CHALLENGE — Copy the entries below word for word, keeping every line exactly as it appears.

========================================

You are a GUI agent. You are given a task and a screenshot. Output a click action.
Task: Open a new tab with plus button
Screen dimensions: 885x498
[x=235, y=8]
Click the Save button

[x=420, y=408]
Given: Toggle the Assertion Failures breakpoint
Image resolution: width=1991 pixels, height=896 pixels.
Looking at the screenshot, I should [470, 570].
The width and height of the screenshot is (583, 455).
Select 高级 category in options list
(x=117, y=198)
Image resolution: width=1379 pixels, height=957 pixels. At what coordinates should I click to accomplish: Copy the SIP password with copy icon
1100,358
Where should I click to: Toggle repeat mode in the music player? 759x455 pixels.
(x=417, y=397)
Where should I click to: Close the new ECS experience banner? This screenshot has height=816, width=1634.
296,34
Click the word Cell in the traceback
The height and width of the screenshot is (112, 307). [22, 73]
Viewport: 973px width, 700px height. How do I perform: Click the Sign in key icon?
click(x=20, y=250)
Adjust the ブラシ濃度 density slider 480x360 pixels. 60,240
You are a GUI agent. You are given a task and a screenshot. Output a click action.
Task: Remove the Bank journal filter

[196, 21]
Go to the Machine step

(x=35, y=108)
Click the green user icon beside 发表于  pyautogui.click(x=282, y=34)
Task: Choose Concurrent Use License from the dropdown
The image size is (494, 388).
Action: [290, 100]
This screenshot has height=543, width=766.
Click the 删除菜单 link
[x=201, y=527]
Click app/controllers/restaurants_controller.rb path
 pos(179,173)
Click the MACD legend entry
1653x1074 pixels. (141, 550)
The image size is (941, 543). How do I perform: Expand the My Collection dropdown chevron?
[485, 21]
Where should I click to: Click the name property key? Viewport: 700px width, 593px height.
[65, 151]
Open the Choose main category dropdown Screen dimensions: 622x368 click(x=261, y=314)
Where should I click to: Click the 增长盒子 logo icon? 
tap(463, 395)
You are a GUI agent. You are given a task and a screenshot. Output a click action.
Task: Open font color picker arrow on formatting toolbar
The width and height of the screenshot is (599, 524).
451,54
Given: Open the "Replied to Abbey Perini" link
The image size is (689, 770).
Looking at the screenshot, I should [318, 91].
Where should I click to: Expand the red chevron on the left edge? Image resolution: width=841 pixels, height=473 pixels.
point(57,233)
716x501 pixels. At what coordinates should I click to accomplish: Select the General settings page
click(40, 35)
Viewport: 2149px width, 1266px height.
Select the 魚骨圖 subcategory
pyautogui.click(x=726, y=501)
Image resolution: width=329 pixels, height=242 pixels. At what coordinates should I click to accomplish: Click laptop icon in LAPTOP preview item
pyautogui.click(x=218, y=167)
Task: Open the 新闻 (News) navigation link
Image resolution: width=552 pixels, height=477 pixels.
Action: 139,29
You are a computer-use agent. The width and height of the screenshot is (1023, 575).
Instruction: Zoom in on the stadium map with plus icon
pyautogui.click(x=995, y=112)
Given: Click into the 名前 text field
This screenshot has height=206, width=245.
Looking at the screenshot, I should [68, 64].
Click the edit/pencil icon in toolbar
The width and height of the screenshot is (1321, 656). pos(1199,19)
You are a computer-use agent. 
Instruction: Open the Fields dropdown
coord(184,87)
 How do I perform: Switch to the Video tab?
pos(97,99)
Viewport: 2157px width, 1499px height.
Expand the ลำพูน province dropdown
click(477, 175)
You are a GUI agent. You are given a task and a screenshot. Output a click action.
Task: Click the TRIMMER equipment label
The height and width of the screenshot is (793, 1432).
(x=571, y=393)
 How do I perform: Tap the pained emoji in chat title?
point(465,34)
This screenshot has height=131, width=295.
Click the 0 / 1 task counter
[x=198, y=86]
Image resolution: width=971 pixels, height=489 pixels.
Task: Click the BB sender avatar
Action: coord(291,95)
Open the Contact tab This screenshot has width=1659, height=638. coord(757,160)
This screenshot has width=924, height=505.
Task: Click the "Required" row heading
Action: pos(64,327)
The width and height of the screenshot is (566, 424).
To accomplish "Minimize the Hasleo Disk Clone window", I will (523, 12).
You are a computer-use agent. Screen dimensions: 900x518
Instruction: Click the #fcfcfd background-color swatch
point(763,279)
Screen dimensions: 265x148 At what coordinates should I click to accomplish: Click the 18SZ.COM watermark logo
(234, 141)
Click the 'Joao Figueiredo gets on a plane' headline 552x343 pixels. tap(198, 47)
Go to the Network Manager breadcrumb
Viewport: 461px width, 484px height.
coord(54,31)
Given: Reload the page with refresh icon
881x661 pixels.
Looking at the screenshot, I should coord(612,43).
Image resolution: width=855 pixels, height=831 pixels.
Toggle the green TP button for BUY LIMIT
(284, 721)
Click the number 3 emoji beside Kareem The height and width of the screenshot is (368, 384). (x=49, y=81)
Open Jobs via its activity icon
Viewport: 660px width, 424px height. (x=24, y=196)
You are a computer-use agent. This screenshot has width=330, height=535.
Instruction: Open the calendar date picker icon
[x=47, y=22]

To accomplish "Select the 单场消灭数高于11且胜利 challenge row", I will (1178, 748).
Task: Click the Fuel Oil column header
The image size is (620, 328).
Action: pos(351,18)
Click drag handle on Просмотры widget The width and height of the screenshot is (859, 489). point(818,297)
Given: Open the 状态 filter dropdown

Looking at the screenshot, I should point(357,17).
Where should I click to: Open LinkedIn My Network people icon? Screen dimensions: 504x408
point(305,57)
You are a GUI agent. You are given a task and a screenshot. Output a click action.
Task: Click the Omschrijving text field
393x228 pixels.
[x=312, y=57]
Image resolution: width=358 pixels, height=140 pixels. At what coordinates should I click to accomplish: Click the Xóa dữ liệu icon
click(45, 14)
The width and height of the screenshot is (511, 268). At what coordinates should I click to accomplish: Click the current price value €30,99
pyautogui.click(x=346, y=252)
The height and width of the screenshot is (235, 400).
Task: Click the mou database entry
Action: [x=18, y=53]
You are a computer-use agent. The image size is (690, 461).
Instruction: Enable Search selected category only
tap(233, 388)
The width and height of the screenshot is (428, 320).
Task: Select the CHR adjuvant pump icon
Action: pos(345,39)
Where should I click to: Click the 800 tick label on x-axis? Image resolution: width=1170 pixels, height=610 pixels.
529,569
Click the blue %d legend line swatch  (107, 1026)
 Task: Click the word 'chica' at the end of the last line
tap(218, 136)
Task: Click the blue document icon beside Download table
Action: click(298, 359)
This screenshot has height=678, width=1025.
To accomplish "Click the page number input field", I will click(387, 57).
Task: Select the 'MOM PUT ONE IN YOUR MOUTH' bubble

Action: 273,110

========================================

EXPECTED ANSWER —
You are a GUI agent. You are given a task and a screenshot. Output a click action.
Task: Open a new tab with plus button
Screen dimensions: 885x498
[x=235, y=8]
Click the Save button

[x=420, y=408]
Given: Toggle the Assertion Failures breakpoint
Image resolution: width=1991 pixels, height=896 pixels.
Looking at the screenshot, I should [470, 570].
The width and height of the screenshot is (583, 455).
Select 高级 category in options list
(x=117, y=198)
Image resolution: width=1379 pixels, height=957 pixels. At what coordinates should I click to accomplish: Copy the SIP password with copy icon
1100,358
Where should I click to: Toggle repeat mode in the music player? 759x455 pixels.
(x=417, y=397)
Where should I click to: Close the new ECS experience banner? This screenshot has height=816, width=1634.
296,34
Click the word Cell in the traceback
The height and width of the screenshot is (112, 307). [22, 73]
Viewport: 973px width, 700px height. How do I perform: Click the Sign in key icon?
click(x=20, y=250)
Adjust the ブラシ濃度 density slider 480x360 pixels. 60,240
You are a GUI agent. You are given a task and a screenshot. Output a click action.
Task: Remove the Bank journal filter

[196, 21]
Go to the Machine step

(x=35, y=108)
Click the green user icon beside 发表于  pyautogui.click(x=282, y=34)
Task: Choose Concurrent Use License from the dropdown
The image size is (494, 388).
Action: [290, 100]
This screenshot has height=543, width=766.
Click the 删除菜单 link
[x=201, y=527]
Click app/controllers/restaurants_controller.rb path
 pos(179,173)
Click the MACD legend entry
1653x1074 pixels. (141, 550)
The image size is (941, 543). How do I perform: Expand the My Collection dropdown chevron?
[485, 21]
Where should I click to: Click the name property key? Viewport: 700px width, 593px height.
[65, 151]
Open the Choose main category dropdown Screen dimensions: 622x368 click(x=261, y=314)
Where should I click to: Click the 增长盒子 logo icon? 
tap(463, 395)
You are a GUI agent. You are given a task and a screenshot. Output a click action.
Task: Open font color picker arrow on formatting toolbar
The width and height of the screenshot is (599, 524).
451,54
Given: Open the "Replied to Abbey Perini" link
The image size is (689, 770).
Looking at the screenshot, I should [318, 91].
Where should I click to: Expand the red chevron on the left edge? Image resolution: width=841 pixels, height=473 pixels.
point(57,233)
716x501 pixels. At what coordinates should I click to accomplish: Select the General settings page
click(40, 35)
Viewport: 2149px width, 1266px height.
Select the 魚骨圖 subcategory
pyautogui.click(x=726, y=501)
Image resolution: width=329 pixels, height=242 pixels. At what coordinates should I click to accomplish: Click laptop icon in LAPTOP preview item
pyautogui.click(x=218, y=167)
Task: Open the 新闻 (News) navigation link
Image resolution: width=552 pixels, height=477 pixels.
Action: 139,29
You are a computer-use agent. The width and height of the screenshot is (1023, 575).
Instruction: Zoom in on the stadium map with plus icon
pyautogui.click(x=995, y=112)
Given: Click into the 名前 text field
This screenshot has height=206, width=245.
Looking at the screenshot, I should [68, 64].
Click the edit/pencil icon in toolbar
The width and height of the screenshot is (1321, 656). pos(1199,19)
You are a computer-use agent. 
Instruction: Open the Fields dropdown
coord(184,87)
 How do I perform: Switch to the Video tab?
pos(97,99)
Viewport: 2157px width, 1499px height.
Expand the ลำพูน province dropdown
click(477, 175)
You are a GUI agent. You are given a task and a screenshot. Output a click action.
Task: Click the TRIMMER equipment label
The height and width of the screenshot is (793, 1432).
(x=571, y=393)
 How do I perform: Tap the pained emoji in chat title?
point(465,34)
This screenshot has height=131, width=295.
Click the 0 / 1 task counter
[x=198, y=86]
Image resolution: width=971 pixels, height=489 pixels.
Task: Click the BB sender avatar
Action: coord(291,95)
Open the Contact tab This screenshot has width=1659, height=638. coord(757,160)
This screenshot has width=924, height=505.
Task: Click the "Required" row heading
Action: pos(64,327)
The width and height of the screenshot is (566, 424).
To accomplish "Minimize the Hasleo Disk Clone window", I will (523, 12).
You are a computer-use agent. Screen dimensions: 900x518
Instruction: Click the #fcfcfd background-color swatch
point(763,279)
Screen dimensions: 265x148 At what coordinates should I click to accomplish: Click the 18SZ.COM watermark logo
(234, 141)
Click the 'Joao Figueiredo gets on a plane' headline 552x343 pixels. tap(198, 47)
Go to the Network Manager breadcrumb
Viewport: 461px width, 484px height.
coord(54,31)
Given: Reload the page with refresh icon
881x661 pixels.
Looking at the screenshot, I should coord(612,43).
Image resolution: width=855 pixels, height=831 pixels.
Toggle the green TP button for BUY LIMIT
(284, 721)
Click the number 3 emoji beside Kareem The height and width of the screenshot is (368, 384). (x=49, y=81)
Open Jobs via its activity icon
Viewport: 660px width, 424px height. (x=24, y=196)
You are a computer-use agent. This screenshot has width=330, height=535.
Instruction: Open the calendar date picker icon
[x=47, y=22]

To accomplish "Select the 单场消灭数高于11且胜利 challenge row", I will (1178, 748).
Task: Click the Fuel Oil column header
The image size is (620, 328).
Action: pos(351,18)
Click drag handle on Просмотры widget The width and height of the screenshot is (859, 489). point(818,297)
Given: Open the 状态 filter dropdown

Looking at the screenshot, I should point(357,17).
Where should I click to: Open LinkedIn My Network people icon? Screen dimensions: 504x408
point(305,57)
You are a GUI agent. You are given a task and a screenshot. Output a click action.
Task: Click the Omschrijving text field
393x228 pixels.
[x=312, y=57]
Image resolution: width=358 pixels, height=140 pixels. At what coordinates should I click to accomplish: Click the Xóa dữ liệu icon
click(45, 14)
The width and height of the screenshot is (511, 268). At what coordinates should I click to accomplish: Click the current price value €30,99
pyautogui.click(x=346, y=252)
The height and width of the screenshot is (235, 400).
Task: Click the mou database entry
Action: [x=18, y=53]
You are a computer-use agent. The image size is (690, 461).
Instruction: Enable Search selected category only
tap(233, 388)
The width and height of the screenshot is (428, 320).
Task: Select the CHR adjuvant pump icon
Action: pos(345,39)
Where should I click to: Click the 800 tick label on x-axis? Image resolution: width=1170 pixels, height=610 pixels.
529,569
Click the blue %d legend line swatch  (107, 1026)
 Task: Click the word 'chica' at the end of the last line
tap(218, 136)
Task: Click the blue document icon beside Download table
Action: click(298, 359)
This screenshot has height=678, width=1025.
To accomplish "Click the page number input field", I will click(387, 57).
Task: Select the 'MOM PUT ONE IN YOUR MOUTH' bubble

Action: 273,110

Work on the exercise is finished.